The earliest recorded source for tashlich is found in the writings of the Maharil, Rabbi Yaakov Moelin (Germany, 1365-1427). He notes that after the Rosh Hashanah meal people would go to lakes or rivers3 to “cast off ” their sins. He further notes that this ritual is in commemoration of Akeidat Yitzchak, a main theme of the Rosh Hashanah liturgy. In Yalkut Shemoni (Vayera 99), the story is told that when Avraham and Yitzchak were on the way to perform the Akeidah, they were confronted by the Satan, who attempted to block their path by assuming the form of a river. Avraham would not be deterred and plunged into the river, which reached up to his neck. Avraham then recited Psalms 69:2: “Save me, O God, for water has come up to my soul.” In response, God dried up the “river” so that they could proceed. According to some, this episode occurred on Rosh Hashanah. Tashlich serves to recall Avraham’s sacrifice and to request that God grant the Jews forgiveness based on the patriarch’s merit and on our willingness to emulate him.
This custom was soon adopted by many Ashkenazic communities, albeit with variations. Tashlich is mentioned by the Rema (OC 583:2); since the Arizal also approved of the practice, a kabbalistic component was added, and it soon spread to Sephardic communities as well, although not to Yemen.

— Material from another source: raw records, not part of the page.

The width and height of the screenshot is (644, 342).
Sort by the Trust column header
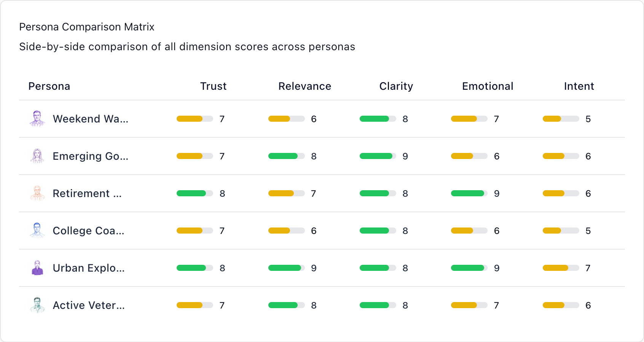click(214, 86)
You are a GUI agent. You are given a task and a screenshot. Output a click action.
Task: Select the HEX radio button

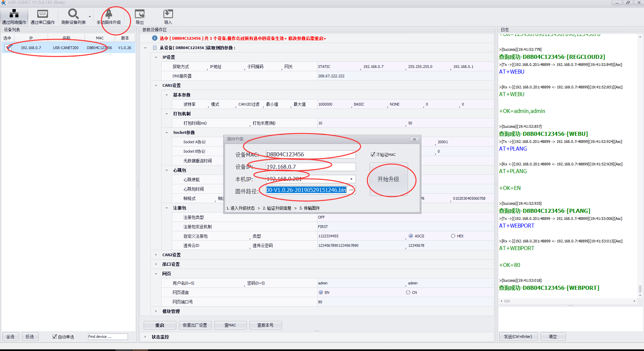click(x=453, y=236)
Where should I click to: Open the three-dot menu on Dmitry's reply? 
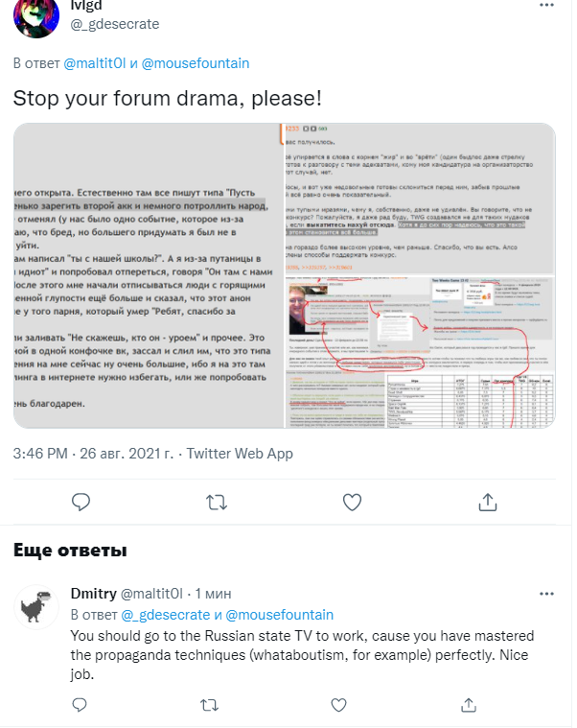coord(547,594)
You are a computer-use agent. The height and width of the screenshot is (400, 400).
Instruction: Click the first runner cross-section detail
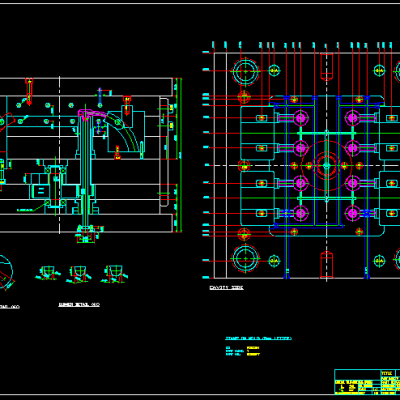48,273
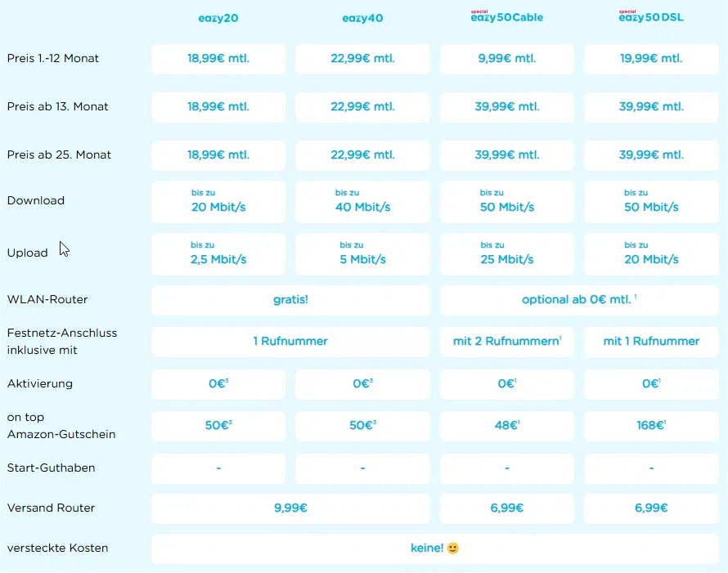Select the mit 2 Rufnummern cell
This screenshot has height=573, width=728.
(506, 342)
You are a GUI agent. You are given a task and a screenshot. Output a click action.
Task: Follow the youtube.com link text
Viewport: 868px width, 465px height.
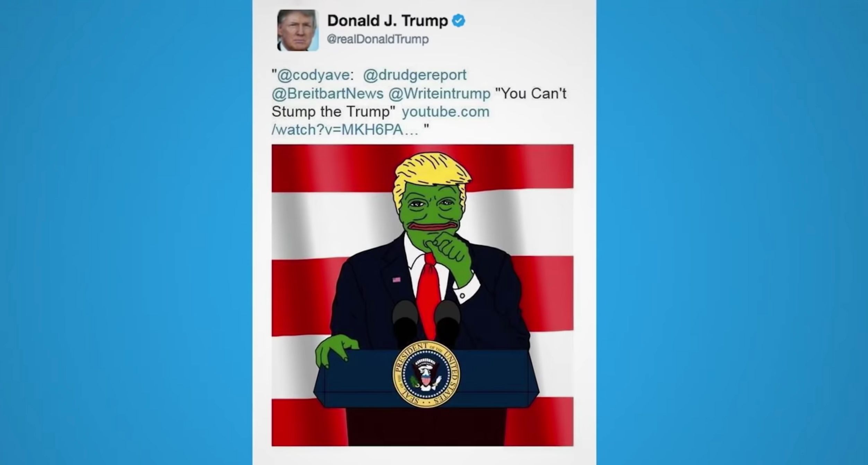point(445,112)
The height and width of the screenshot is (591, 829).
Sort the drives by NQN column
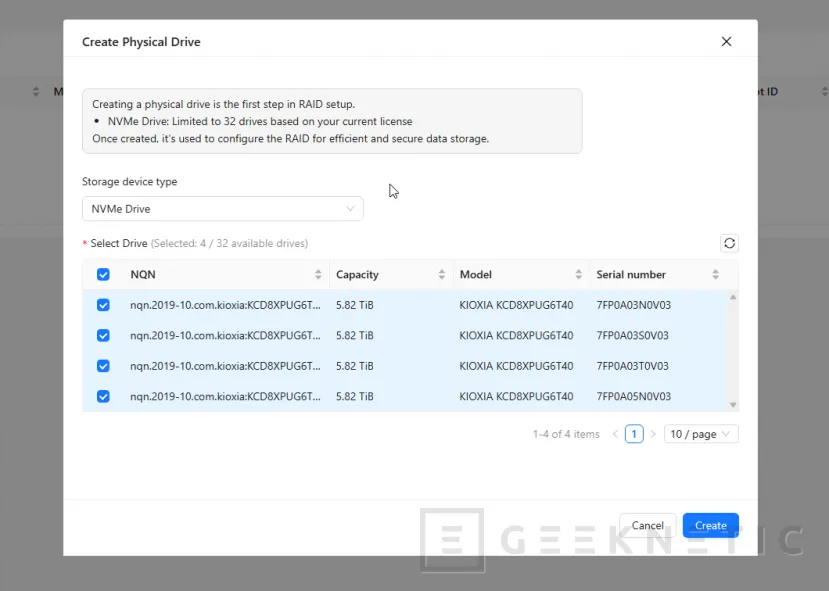coord(318,275)
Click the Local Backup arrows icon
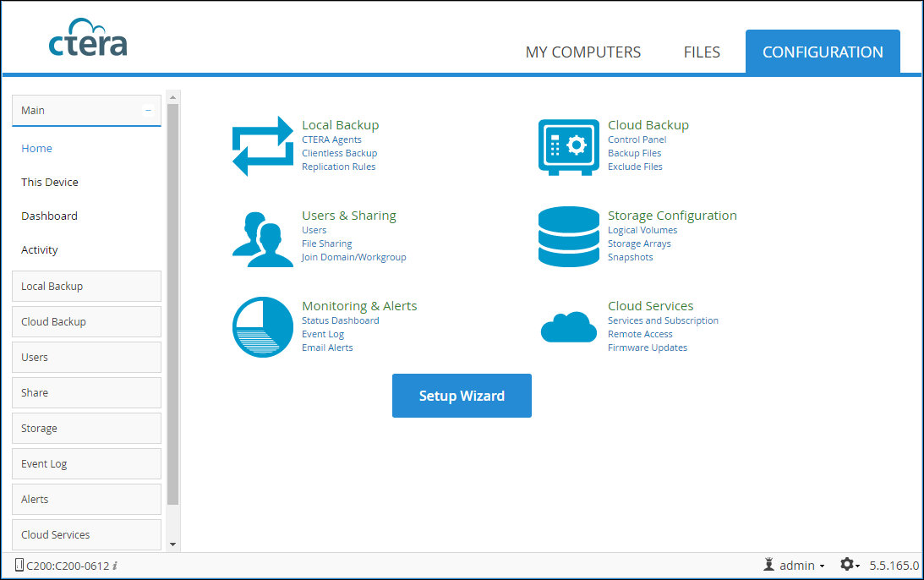This screenshot has height=580, width=924. click(x=262, y=146)
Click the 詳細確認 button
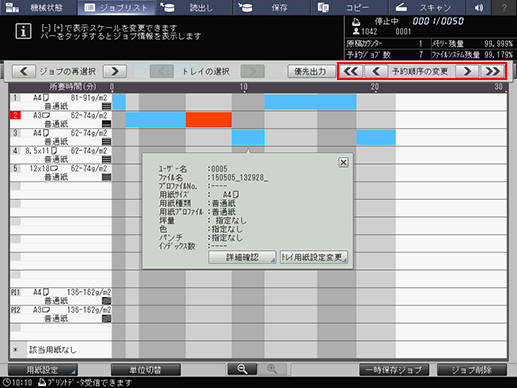The height and width of the screenshot is (388, 517). (x=242, y=257)
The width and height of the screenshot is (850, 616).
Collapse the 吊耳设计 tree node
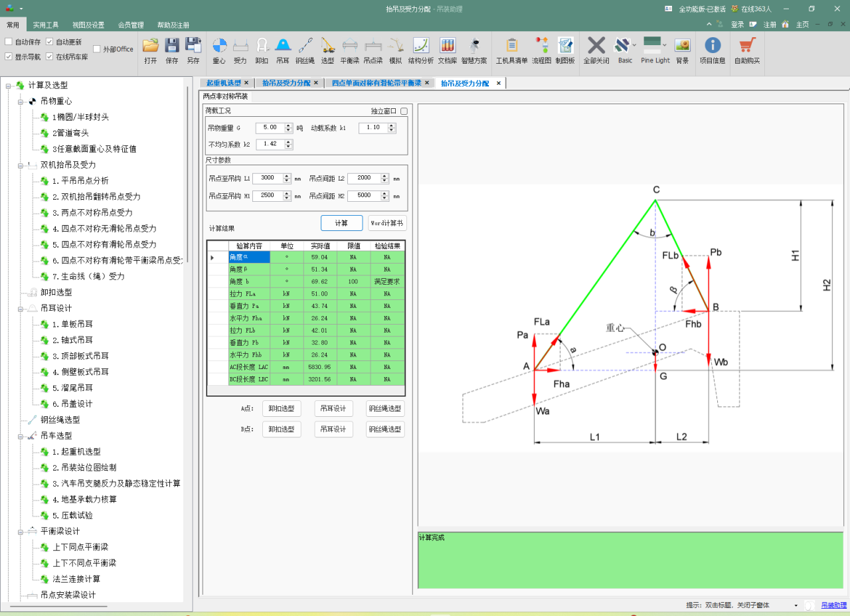pos(21,309)
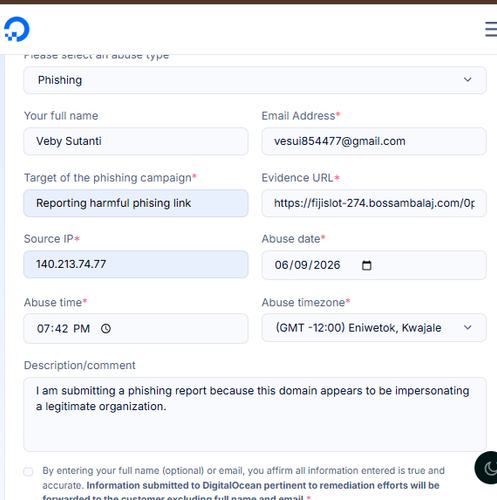Click the DigitalOcean logo icon
This screenshot has width=497, height=500.
coord(17,29)
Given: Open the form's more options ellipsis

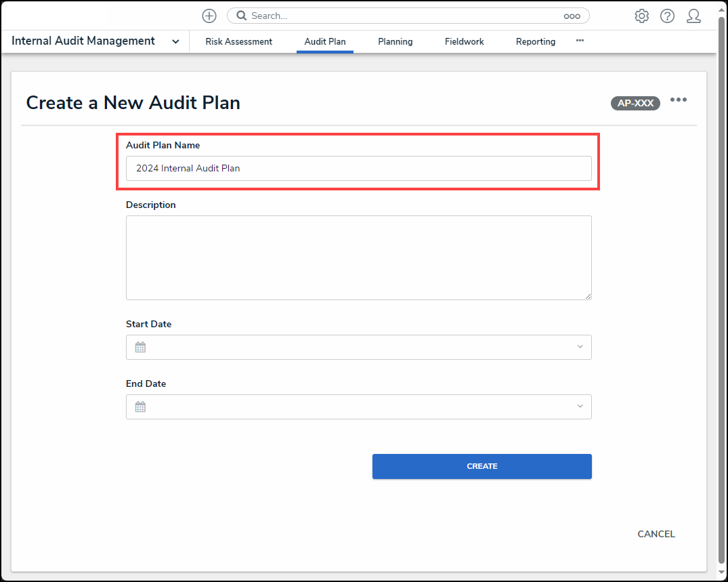Looking at the screenshot, I should pos(678,100).
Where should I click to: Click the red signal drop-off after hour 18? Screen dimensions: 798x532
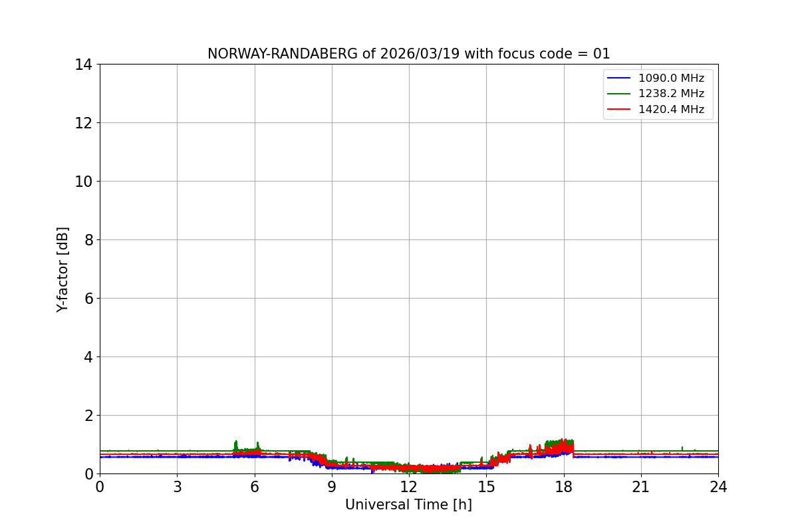click(573, 449)
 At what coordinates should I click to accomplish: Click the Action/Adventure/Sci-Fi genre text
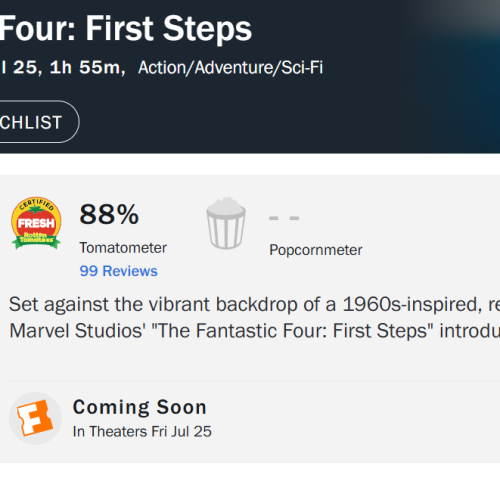[230, 68]
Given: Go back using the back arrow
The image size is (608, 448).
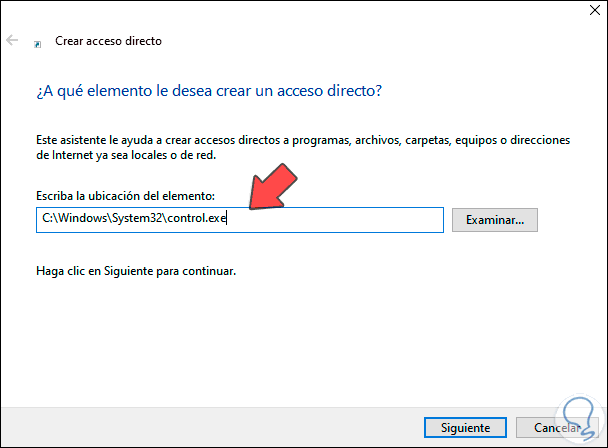Looking at the screenshot, I should tap(12, 41).
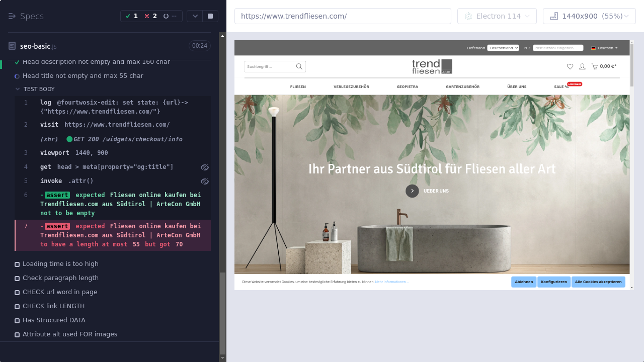Open the FLIESEN menu item

298,87
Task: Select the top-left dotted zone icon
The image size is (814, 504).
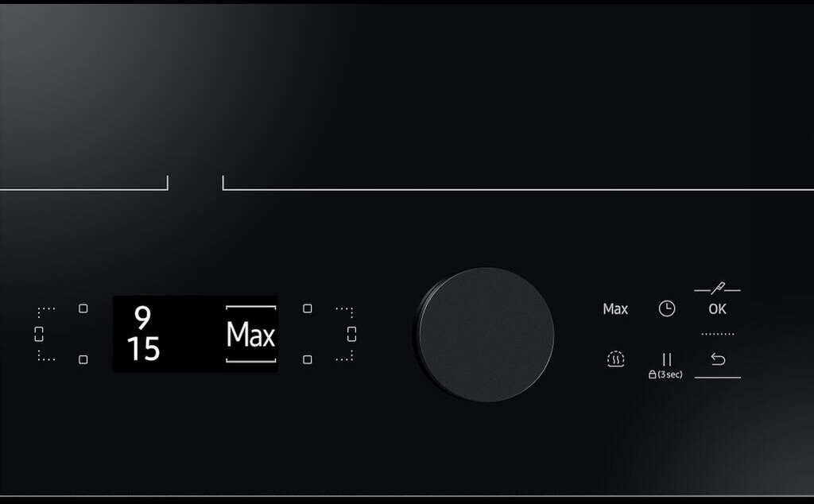Action: 45,312
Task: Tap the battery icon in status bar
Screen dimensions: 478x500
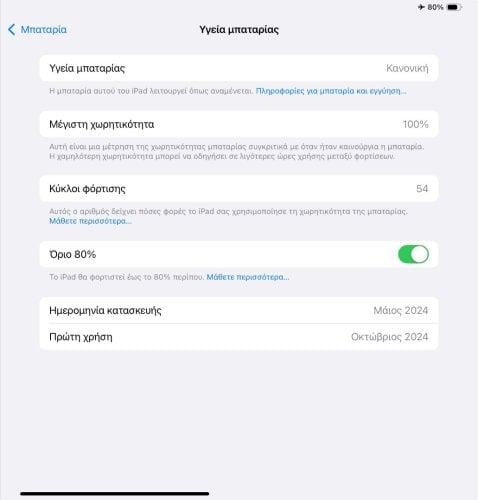Action: [454, 7]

Over the years, different meanings have been ascribed to the practice. In addition to citing the Maharil’s explanation, the Rema in Darkei Moshe (OC 583) offers an explanation based on the Sefer Minhagim of Rabbi Tirna: the appearance of live fish represents the berachah that Bnei Yisrael should proliferate like fish, and that just as fish are immune to ayin hara, so too should the Jews be protected. Providing a psychological rationale, the Rema in Torat HaOlah (3:56) explains that when one goes to the river or sea and observes the majesty of God’s creation, he is struck by the glory of God as creator of the world. This will cause the person to regret any misdeeds, and God will thus forgive his sins, which will then be “thrown into the depths of the sea.”
Rabbi Mordechai Jaffe (known as the Levush; 1530-1612), a student of the Rema, notes yet another link between fish and Rosh Hashanah (Levush HaTechelet, no. 596). Fish can, at any moment, can get trapped in a net; the precariousness of their lives reminds us that a human being can similarly be abruptly ensnared in the net of death and judgment, as expressed in Unetaneh Tokef.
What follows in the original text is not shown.